Social media will play a huge role in solving some of the big health care challenges in this country. For measures of health, such as how long we live and infant mortality, we know that genetics determines 30% of outcome. The environment determines about 5%, socioeconomic status about 15%, and, surprising to most, health insurance and doctors and hospitals determine only about 15%. And most importantly, 35 to 40% of outcome is determined by behavior. Forty percent of how long we live today is going to be determined by how we behave and what we do — what foods we eat, do we exercise, do we smoke, do we wear our seatbelts. The most effective way to influence behavior is through peer-to-peer social interaction, the tool of which will be social media in the future.

Would you describe what you are doing now with Facebook?
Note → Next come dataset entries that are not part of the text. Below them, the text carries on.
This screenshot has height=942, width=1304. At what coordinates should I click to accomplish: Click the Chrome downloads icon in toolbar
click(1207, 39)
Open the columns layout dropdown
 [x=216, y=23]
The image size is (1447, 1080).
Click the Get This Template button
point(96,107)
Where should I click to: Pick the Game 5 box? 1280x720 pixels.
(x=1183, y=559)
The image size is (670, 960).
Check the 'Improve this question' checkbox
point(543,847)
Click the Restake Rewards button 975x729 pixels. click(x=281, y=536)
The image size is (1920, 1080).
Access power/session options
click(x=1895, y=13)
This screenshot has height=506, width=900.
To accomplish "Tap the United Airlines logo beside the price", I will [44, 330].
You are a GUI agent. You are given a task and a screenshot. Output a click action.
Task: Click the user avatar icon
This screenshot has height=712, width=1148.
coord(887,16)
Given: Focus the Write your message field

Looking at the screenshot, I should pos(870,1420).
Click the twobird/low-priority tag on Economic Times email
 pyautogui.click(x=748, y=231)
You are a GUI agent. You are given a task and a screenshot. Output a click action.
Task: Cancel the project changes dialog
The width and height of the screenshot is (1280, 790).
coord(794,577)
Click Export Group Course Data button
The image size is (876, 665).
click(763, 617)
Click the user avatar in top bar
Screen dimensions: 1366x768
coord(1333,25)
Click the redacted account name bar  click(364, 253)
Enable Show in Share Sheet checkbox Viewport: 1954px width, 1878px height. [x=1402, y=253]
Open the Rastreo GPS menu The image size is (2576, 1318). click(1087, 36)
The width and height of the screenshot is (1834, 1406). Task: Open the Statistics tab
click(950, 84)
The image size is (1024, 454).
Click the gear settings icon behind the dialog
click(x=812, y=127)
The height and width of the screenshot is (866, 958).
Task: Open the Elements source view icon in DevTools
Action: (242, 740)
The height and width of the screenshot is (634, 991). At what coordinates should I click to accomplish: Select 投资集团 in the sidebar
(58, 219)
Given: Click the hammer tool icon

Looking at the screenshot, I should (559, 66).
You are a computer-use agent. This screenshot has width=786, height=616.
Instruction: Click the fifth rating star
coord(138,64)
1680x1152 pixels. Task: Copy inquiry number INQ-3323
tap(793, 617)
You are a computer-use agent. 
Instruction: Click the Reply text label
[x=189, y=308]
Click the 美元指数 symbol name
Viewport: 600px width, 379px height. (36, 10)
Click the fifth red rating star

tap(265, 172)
The Facebook initiative is a good example of social media improving quality and access of health care. The need for organ donors is critical, with over 113,000 people around the country waiting this very second for an organ donor. We know that of those waiting for hearts, about one in four will die before a heart becomes available. But, ironically, there actually are sufficient potential donors if they are made available. When people learn that they can become an organ donor, and that their intention could save the lives of as many as six other people, they are more likely to sign up with their state organ donor registry. Facebook, through its 160 million users in the United States of America, introduced last month an opportunity for each to boldly identify themselves as organ donors, with an emblem on their Facebook page. This status will, in all likelihood, stimulate discussion among their 160 Facebook friends, on average, in a peer-to-peer way. We have seen a doubling of the number of people becoming organ donors over the past 30 days because of this Facebook initiative. This will save lives.

Are you concerned that the Affordable Care Act will not work financially if the U.S. Supreme Court strikes down the individual mandate for Americans to buy health care insurance?

If the individual mandate alone falls, it means that about 15 million people who would be covered under the new law will not be covered. The employer mandate would still stand, the state exchanges would remain, and the insurance reforms would stand in all likelihood. When we have over 170 million people today obtaining coverage through their employer though private health care insurance, and millions of others obtaining their government coverage through private plans, I do not think the action of not adding another 15 million will dramatically impact the fundamental structure of the private markets. The markets will adjust, even with the mandated insurance reforms.